Convert a public-domain text book into a listenable MP3 audiobook without any paid text-to-speech service.
Run a long conversion overnight and resume it from where it left off if the process is interrupted.
Use GPU acceleration with CUDA to generate hours of audiobook audio roughly eight times faster than real time.
Requires ffmpeg and espeak-ng installed via system package manager, plus PyTorch with CUDA for GPU acceleration, CPU mode is much slower.
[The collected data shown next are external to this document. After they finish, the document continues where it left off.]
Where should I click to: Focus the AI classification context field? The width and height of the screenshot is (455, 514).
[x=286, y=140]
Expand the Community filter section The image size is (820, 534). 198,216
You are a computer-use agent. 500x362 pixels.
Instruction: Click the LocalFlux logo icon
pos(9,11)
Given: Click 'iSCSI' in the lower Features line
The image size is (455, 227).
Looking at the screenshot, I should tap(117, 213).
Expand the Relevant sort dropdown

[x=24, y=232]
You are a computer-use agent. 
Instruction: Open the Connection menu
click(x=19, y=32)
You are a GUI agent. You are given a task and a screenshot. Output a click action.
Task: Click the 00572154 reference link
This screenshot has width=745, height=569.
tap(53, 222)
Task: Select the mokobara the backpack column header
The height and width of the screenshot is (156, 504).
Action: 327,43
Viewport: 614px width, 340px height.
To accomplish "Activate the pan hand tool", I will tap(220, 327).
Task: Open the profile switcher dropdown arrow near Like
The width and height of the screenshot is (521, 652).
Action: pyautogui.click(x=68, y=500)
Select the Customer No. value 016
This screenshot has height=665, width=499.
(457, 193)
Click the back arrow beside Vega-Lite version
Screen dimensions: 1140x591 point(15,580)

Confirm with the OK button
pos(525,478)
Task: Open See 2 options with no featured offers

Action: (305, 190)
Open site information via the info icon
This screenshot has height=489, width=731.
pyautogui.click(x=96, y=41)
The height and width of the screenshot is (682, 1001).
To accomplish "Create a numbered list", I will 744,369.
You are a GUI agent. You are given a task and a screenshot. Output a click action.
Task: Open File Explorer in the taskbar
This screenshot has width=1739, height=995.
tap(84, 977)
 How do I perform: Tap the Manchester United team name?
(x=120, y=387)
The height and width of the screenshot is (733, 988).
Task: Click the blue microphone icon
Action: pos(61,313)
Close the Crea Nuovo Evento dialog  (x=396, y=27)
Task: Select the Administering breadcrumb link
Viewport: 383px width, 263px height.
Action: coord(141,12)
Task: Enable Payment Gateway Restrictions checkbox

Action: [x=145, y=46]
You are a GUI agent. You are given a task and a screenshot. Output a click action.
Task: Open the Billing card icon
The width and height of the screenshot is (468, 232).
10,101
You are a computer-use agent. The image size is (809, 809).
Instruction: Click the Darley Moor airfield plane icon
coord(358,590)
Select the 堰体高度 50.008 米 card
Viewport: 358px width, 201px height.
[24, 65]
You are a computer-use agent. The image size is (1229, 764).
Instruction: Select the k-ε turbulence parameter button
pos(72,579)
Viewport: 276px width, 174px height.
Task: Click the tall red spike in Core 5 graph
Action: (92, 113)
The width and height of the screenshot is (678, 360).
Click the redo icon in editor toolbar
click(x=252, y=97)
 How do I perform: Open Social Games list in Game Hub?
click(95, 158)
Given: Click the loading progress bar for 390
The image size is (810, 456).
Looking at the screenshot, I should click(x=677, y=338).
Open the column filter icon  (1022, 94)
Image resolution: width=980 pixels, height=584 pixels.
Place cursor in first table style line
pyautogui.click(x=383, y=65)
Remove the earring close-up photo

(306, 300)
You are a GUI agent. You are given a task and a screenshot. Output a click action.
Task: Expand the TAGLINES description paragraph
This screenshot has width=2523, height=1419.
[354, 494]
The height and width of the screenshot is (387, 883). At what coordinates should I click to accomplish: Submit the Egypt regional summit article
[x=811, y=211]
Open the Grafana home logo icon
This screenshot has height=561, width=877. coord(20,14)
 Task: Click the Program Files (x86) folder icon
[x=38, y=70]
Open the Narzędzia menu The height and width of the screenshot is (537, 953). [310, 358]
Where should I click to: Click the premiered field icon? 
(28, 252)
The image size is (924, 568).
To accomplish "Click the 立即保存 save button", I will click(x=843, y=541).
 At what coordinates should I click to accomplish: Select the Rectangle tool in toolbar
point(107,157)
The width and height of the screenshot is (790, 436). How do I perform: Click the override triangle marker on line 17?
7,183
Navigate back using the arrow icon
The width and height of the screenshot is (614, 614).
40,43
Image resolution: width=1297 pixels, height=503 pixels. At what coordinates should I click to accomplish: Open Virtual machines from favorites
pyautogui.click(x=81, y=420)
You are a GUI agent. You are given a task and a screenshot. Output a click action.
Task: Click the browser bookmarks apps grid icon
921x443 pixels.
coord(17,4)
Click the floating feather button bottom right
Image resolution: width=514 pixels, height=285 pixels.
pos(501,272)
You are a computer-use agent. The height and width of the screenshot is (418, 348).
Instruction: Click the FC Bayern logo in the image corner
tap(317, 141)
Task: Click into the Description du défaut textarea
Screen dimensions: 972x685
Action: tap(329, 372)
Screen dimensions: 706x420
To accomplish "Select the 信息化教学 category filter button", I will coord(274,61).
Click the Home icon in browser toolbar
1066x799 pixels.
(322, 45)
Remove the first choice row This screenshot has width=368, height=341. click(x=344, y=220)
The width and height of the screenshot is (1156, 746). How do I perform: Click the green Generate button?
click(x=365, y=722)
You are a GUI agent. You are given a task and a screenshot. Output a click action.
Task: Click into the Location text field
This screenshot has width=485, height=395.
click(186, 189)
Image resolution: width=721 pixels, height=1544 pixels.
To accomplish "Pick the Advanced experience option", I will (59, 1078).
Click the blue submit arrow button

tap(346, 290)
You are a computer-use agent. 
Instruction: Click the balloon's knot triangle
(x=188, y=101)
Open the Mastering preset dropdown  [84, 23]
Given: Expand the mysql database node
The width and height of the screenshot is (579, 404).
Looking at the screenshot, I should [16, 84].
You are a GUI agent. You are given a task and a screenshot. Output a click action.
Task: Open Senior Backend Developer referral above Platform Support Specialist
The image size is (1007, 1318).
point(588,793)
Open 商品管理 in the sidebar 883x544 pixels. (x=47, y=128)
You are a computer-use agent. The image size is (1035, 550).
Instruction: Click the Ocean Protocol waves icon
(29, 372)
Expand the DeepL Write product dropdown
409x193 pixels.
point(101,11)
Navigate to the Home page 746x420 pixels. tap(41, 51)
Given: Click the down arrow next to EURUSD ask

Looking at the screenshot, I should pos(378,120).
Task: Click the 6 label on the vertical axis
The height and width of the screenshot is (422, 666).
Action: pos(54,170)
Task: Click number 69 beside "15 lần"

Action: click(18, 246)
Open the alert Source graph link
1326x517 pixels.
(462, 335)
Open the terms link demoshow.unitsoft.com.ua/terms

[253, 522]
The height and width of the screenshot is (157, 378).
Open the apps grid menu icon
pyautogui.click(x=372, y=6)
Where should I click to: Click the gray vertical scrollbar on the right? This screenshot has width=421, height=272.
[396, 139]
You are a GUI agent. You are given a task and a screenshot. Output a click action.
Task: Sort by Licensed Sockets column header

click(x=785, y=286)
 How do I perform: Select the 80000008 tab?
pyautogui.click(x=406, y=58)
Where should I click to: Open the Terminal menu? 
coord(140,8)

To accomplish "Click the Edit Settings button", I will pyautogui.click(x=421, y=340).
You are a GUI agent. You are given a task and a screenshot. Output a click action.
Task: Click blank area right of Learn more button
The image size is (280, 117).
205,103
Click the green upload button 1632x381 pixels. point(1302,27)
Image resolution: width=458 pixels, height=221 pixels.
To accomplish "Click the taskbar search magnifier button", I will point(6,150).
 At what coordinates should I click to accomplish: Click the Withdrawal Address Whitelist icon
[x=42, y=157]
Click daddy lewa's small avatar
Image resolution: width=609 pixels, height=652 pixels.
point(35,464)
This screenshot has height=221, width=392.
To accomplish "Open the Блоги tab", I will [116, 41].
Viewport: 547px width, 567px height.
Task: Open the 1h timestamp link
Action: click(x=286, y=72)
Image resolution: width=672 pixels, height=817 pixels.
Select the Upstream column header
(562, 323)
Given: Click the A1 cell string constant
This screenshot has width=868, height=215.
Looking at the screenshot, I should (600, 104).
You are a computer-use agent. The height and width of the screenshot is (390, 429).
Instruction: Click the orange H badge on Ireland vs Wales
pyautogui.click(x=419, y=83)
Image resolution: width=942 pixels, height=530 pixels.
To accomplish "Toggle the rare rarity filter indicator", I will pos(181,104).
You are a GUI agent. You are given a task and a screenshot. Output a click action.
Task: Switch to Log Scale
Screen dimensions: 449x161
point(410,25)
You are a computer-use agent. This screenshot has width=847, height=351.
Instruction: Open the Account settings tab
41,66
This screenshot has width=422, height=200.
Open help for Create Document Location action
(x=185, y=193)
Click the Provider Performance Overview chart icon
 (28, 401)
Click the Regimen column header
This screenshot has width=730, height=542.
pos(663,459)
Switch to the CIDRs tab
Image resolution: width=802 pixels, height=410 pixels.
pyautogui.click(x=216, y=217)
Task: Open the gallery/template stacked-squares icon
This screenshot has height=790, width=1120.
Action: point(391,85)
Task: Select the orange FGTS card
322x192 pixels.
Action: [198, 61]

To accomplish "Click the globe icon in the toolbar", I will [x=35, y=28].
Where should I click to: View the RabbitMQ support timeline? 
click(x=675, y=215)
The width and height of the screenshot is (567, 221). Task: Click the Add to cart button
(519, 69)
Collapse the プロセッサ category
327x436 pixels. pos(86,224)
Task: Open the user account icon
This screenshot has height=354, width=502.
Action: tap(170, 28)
kokobook is a tool that converts a plain text file into an MP3 audiobook using an AI text-to-speech system called Kokoro. You give it a text file containing a book, run a shell script, and it produces a single audiobook.mp3 file. While the conversion is running, a small web page at a local address lets you pause, resume, or stop the process. The conversion works by splitting the book into short chunks of one or two sentences, generating audio for each chunk separately, and then joining all the chunks into one file using a tool called ffmpeg. A key feature is that this process is resumable: a work file tracks which chunks have been completed, so if the process is interrupted for any reason, restarting it picks up from where it left off without repeating any audio that was already generated. Kokoro is a model with 82 million parameters that produces natural-sounding speech. On a machine with an NVIDIA graphics card it can synthesize audio roughly eight times faster than real time. It also runs on a standard CPU if no GPU is available, though more slowly. The tool handles configurable silence between sentences to make the listening experience feel more natural. Setup requires Python 3.10 or later, ffmpeg (for joining the audio files), and espeak-ng (a speech processing library that Kokoro depends on). Both system tools are available through the standard package manager on Linux. An optional PyTorch installation with CUDA support is needed for GPU acceleration, with specific version requirements for older graphics card generations. The text cleaning step is tuned for one particular ebook export format, so users converting books from different sources may need to adjust the cleaning logic. The README also notes that users should not distribute audio made from copyrighted books.